AJC president David Harris appeared to echo those Republican themes Tuesday, claiming that “the nervousness of American Jews about two of our nation’s top foreign policy issues and how our leadership is responding” was “the most disturbing” of the survey’s findings.
Or, as Larry Sabato put it, “A 50 percent positive rating for a Democratic president among Jews is, frankly, terrible.”
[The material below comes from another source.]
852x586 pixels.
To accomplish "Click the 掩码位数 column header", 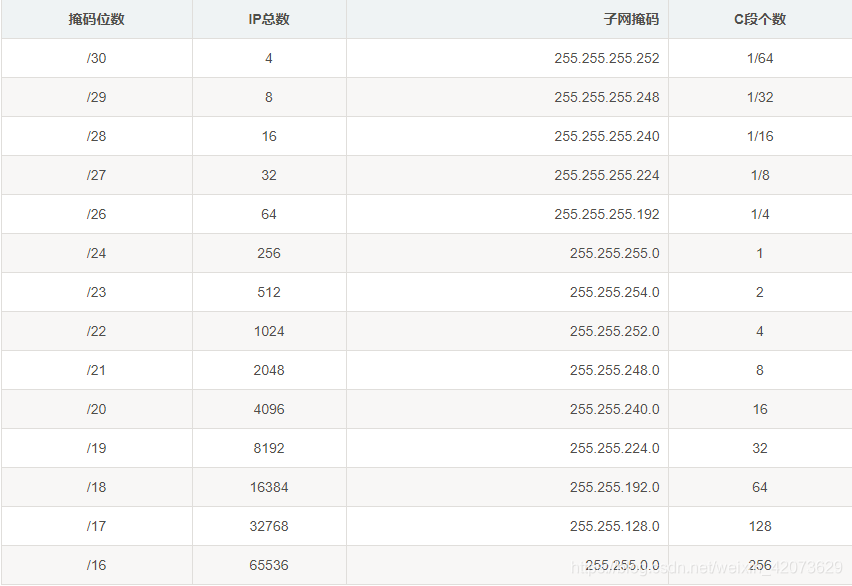I will coord(96,19).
As for the Obama team’s obsession with non-direct, non-peace, non-talking negotiations between the Palestinians and Israelis, there is now evidence that “for at least some U.S. Jews, Obama may have emerged as the loser in his contretemps with Netanyahu over settlements earlier this year. In addition to the 45 percent of Jews who expressed disapproval of his handling of U.S.-Israeli relations, the survey found that approval of Netanyahu’s handling of bilateral ties has risen — from 57 percent in March to 62 percent.” Approval for Obama’s Iran policy is also cratering. (“While a plurality of 47 percent approved of his performance last March, a 46-percent plurality now disapprove.”)
The Obama presidency has been an interesting, albeit dangerous, test case: is there an appetite for a reversal of America’s traditional warm relationship with Israel and its forceful presence in the Middle East? The answer is emphatically no.